Create a Post
cancel
Showing results for 
Search instead for 
Did you mean: 
Martijn
Advisor
Advisor

It takes a long time for VS's to start

Hi All,

We have a customer with three VSX clusters on 6200, 6900 and 16200 hardware. All managed by the same SmartCenter.
Software version is R81.10 on the 6200 and 6900 hardware. Management and 16200 hardware is R81.20.

Hardware was installed about 1.5 years ago and it was a fresh install (re-image) of the software with R81.10 ISO and USB stick.

We are facing reboot / start-up issues with the 16200 VSX cluster. It takes 15 minutes for the VS's on this cluster to start. The appliance itself and VS0 is OK after a couple of minutes. But the five VS's on this cluster take 15 minutes. When we look at resources, the appliance is not very busy.

We do not see this issue on the two other VSX cluster (with less powerfull hardware). They are back online with all VS's after a couple of minutes.

We have involved TAC and they advise us to re-install the appliances and perform a VSX reconfigure. But that is not something the customer is looking forward to.

So has anyone on CheckMates seen this issue before? If so, did you find the cause and a solution?

So to re-cap:
After rebooting a 16200 VSX cluster member, the appliance itself is back after a couple of minutes. And VS0 is Active/Standby depending on the member we are rebooting.
It takes 15 minutes for the VS's to reach the Active/Standby state (depending on the member we are rebooting).
We see the same on both appliances.

Regards,
Martijn


0 Kudos
28 Replies
Chris_Atkinson
Employee Employee
Employee

How many VS are hosted on the impacted cluster?

@Magnus-Holmberg & @Kaspars_Zibarts each flagged an issue with something similar to this before and saw improvement with subsequent JHFs:

https://community.checkpoint.com/t5/Security-Gateways/VSX-boot-time/td-p/159666

https://community.checkpoint.com/t5/Security-Gateways/VSX-kernel-3-10-slow-rebuild-times-R80-30/m-p/... 

CCSM R77/R80/ELITE
0 Kudos
Martijn
Advisor
Advisor

Chris,

Unfortunately there is no HFA to install because we are on the latest version.
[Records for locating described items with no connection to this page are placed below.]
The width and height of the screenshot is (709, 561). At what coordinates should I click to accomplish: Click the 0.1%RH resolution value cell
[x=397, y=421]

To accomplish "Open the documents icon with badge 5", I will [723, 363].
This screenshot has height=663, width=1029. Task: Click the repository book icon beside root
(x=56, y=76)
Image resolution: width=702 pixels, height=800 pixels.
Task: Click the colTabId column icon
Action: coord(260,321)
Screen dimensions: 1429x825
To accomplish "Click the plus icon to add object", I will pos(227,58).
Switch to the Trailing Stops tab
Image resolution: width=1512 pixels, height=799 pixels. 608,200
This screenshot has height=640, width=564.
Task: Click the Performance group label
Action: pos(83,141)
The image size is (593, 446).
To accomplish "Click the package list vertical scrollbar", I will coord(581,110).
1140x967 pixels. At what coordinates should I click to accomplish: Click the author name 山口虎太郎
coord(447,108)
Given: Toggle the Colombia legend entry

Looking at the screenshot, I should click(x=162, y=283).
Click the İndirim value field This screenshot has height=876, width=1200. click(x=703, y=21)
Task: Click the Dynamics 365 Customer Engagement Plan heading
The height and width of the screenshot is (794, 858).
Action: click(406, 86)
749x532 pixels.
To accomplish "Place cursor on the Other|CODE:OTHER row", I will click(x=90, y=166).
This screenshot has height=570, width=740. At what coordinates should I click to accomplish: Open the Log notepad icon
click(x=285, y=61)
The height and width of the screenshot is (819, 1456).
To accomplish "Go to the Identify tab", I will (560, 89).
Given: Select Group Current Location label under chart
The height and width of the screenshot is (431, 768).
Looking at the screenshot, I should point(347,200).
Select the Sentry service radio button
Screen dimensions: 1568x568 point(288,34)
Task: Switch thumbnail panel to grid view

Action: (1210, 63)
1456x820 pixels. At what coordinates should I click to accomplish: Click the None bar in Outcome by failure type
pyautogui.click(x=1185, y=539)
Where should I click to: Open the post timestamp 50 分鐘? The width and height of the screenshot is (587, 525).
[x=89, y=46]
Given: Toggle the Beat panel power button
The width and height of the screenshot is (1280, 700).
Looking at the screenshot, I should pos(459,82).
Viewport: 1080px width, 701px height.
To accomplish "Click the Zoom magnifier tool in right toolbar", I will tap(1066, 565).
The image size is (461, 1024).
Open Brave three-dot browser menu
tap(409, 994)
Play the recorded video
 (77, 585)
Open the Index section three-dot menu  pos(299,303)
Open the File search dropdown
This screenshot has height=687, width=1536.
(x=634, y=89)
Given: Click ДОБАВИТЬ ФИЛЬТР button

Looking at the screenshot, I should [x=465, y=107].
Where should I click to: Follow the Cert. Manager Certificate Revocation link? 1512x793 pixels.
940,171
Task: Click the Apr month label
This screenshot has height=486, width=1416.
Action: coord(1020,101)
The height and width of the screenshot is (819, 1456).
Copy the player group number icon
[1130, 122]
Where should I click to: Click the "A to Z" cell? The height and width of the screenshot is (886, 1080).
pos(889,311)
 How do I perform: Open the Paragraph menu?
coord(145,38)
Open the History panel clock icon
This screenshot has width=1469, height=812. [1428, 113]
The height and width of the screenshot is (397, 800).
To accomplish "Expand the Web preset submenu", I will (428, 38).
Worked on many VSX cluster at different customers, but I have never seen a start-up time of 15 minutes for only five VS's.

Anything I can check?

Martijn

0 Kudos
genisis__
Leader Leader
Leader

Clearly sounds like a bug perhaps related to the combination of R81.20 and 16000 appliance.

0 Kudos
Chris_Atkinson
Employee Employee
Employee

I'll do some digging and come back to you.

To help:

  • What blades are enabled for the VS?
  • Any dynamic routing used?
  • How many virtual systems?
  • Is there many virtual switches / routers?
CCSM R77/R80/ELITE
0 Kudos
Kaspars_Zibarts
Employee Employee
Employee

I'm with Chris and Jozko here - we would need little more info to see whats the best nxt step.

Running console, definitely good idea to see if any strange error pop up?

Dynamic routing often a suspect?

Think of functional differences between 6000 appliances you have and 16000, maybe you can figure out something that stands out, i.e. routing, blades that  are enabled on VSes, do all VSes have good connectivity to CP resources?

What does cphaprob stat report on each VS during these 15mins?

 

0 Kudos
Martijn
Advisor
Advisor

Chris,

I got the following information from our customer:

Blades:
Firewall / IPS

Dynamic Routes:
No

Number of VS's:
6

Number of virtual switches:
3

There are static routes configured:

Vs1= 8
Vs2= 33
Vs3= 69
Vs4= 25
Vs5= 323
Vs6= 186

Regards,
Martijn



0 Kudos
the_rock
Legend
Legend

Certainly sounds like you may need a TAC case for this. I also found post Chris mentioned, but does not appear there was solution to it.

Andy

0 Kudos
JozkoMrkvicka
Mentor
Mentor

did you reboot over the console? Did you notice the console is stuck when VSs are in Lost/Down state and the console is again responding when VSs are starting ?

Kind regards,
Jozko Mrkvicka
0 Kudos
Henrik_Noerr1
Advisor

Hey,

We have the exact same issue, on everything from r80.40 to r81.20 clusters.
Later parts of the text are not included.